## Documento fuente
------------------------

Por: Jorge Castañeda
Hace unos días se celebró en Santiago de Chile la primera reunión ordinaria de una organización latinoamericana. Se trata de la Celac, un adefesio institucional ideado por Hugo Chávez y los países del ALBA, e instrumentada, incomprensiblemente, por México y Brasil.
Su propósito es evidente: crear una estructura regional que incluya a Cuba y excluya a Estados Unidos y a Canadá. No sorprendería que Venezuela, Ecuador, Bolivia y Nicaragua se retiren de la OEA y se refugien en esta institución, aunque carezca de documentos fundacionales, presupuesto, sede y burocracia.
Para no confundir el propósito de este engendro regional, la presidencia pro tempore del organismo recayó en Raúl Castro. Si de por sí resultó desconcertante que una organización compuesta por países democráticos fuera presidida por alguien designado por su hermano, lo que dijo el presidente de Cuba dejó atónitos a los presentes.
Según la versión estenográfica, el viejo militar afirmó: “Vamos a combatir la droga [...] a sangre y fuego [...] Nuestras leyes permiten la pena de muerte; está suspendida, pero está de reserva, porque una vez la suspendimos y lo único que hicimos [...] fue estimular las agresiones y los sabotajes contra nuestro país [...] Por eso, en Cuba, no hay drogas”.

------------------------

## Material de partida

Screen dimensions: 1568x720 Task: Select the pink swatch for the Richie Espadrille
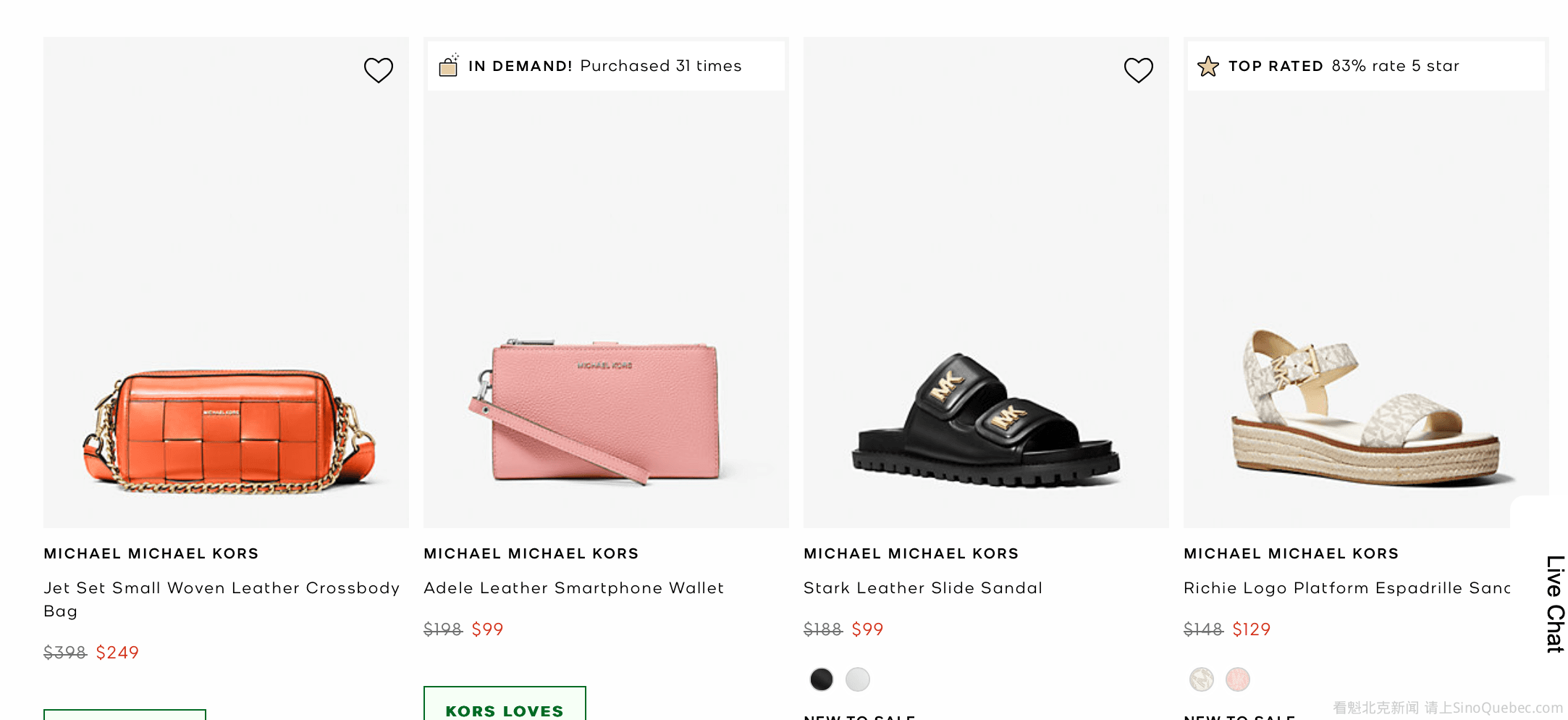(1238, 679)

------------------------

## Serie de ejercicios
1/ Reformule en forma de lista el párrafo del artículo sobre la Celac que comienza con "Su propósito es evidente", conservando sus datos principales.
2/ Cite textualmente el fragmento del artículo sobre la Celac que va desde "Por: Jorge Castañeda" hasta "México y Brasil.".

## Soluciones
1/
- Propósito de la Celac: crear una estructura regional que incluya a Cuba y excluya a Estados Unidos y a Canadá.
- Sería previsible que Venezuela, Ecuador, Bolivia y Nicaragua se retiraran de la OEA para refugiarse en esta institución.
- La institución carece de documentos fundacionales, presupuesto, sede y burocracia.

2/
Por: Jorge Castañeda
Hace unos días se celebró en Santiago de Chile la primera reunión ordinaria de una organización latinoamericana. Se trata de la Celac, un adefesio institucional ideado por Hugo Chávez y los países del ALBA, e instrumentada, incomprensiblemente, por México y Brasil.